In Pulliam v. HNL Automotive, Inc., the plaintiff was awarded $21,957.25 but the plaintiff’s attorneys received $169,602 in fees, or eight times more than the plaintiff did. In Pulliam, the consumer signed a retail installment contract with the dealer, and, subsequently, filed a lawsuit against the dealer and the corresponding financing source. The vehicle was not as advertised since certain options were not included in the vehicle and the consumer sued, claiming a violation of the implied warranty of merchantability under California’s Song-Beverly Consumer Warranty Act. The case was ultimately decided by the California Supreme Court.

Can You Spell Ka-Ching?
Attorneys are not interested in advancing cases where they can’t make money. Nor does any other business or practice, for that matter, engage in commerce that isn’t profitable. Although this case is a California case, it seems reasonable that other states will follow this decision.

As with other dealer issues, should dealers and their counsel be confronted with complaints, that may involve the holder rule, they should consider settling these cases before plaintiffs’ counsel “work the file” to engender legal fees. At the prevailing legal hourly rates, it doesn’t take very long for large amounts of costs to accrue.

In response to this possible trend, dealers should be mindful of their relationships with their financing sources and review any cost or fee shifting language in their financing source agreements. The old joke is that losing defendants think that their legal fees are their damages. Applying the “American Rule,” litigants are liable for their own attorney’s fees, regardless of the outcome. However, if there is a contract between the parties and it provides that the losing party must pay these fees to the prevailing party such attorney’s fees can be avoided.

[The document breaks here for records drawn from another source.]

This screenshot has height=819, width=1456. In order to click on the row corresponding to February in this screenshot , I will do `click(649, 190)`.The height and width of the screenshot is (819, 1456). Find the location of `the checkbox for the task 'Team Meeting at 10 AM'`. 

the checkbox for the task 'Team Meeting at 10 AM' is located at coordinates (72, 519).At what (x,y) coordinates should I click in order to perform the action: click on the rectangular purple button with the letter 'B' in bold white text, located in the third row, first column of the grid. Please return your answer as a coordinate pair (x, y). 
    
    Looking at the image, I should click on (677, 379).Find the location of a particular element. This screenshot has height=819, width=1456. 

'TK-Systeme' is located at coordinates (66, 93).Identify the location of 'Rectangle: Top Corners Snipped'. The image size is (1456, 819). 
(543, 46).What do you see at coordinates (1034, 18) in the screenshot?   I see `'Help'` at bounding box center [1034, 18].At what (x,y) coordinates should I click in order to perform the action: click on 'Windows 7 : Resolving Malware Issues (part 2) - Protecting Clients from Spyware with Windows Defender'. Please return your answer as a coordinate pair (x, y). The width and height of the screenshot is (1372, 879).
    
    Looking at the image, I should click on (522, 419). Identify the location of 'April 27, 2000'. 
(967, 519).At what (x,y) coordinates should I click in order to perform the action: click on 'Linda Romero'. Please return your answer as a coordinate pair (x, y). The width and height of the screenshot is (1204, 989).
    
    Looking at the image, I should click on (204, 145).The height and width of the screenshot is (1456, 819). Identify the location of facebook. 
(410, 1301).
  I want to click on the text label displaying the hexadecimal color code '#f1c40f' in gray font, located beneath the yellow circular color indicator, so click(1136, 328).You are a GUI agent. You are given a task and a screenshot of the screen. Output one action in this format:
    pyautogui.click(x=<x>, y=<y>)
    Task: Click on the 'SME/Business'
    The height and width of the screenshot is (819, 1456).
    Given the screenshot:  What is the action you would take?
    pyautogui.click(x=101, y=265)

On the other hand, since financing sources are also implicated in this decision, their economic interests may become adverse to dealers. They may be reevaluating their dealer agreements and may be seeking further representations and warranties concerning how dealers interact with their customers. They, too, may seek attorney fee-shifting arrangement with dealers depending upon state law.

Both dealers and financing sources should evaluate and plan for the contingencies of this decision. It could be expensive.

Terry O’Loughlin, J.D., M.B.A., director of compliance for The Reynolds and Reynolds Company, has nearly 30 years of legal and regulatory experience in motor vehicle-related fields. From 1989-2006, O’Loughlin served with the Florida Office of the Attorney General, investigating and prosecuting automobile dealers, manufacturers, and financing and leasing companies. He led a task force that examined more than 100,000 motor vehicle files and settled with over 1,600 vehicle dealers for more than $15,000,000.00. O’Loughlin helped to draft and served as mediator of Florida’s Motor Vehicle Lease Disclosure Act. He has served as a consultant to the Federal Reserve Board’s Leasing Education Committee and has routinely advised numerous states’ agencies on motor vehicle fraud. Admitted to both the Pennsylvania and Florida Bars, O’Loughlin graduated from the University of Pittsburgh and received his graduate degrees from the University of Dayton.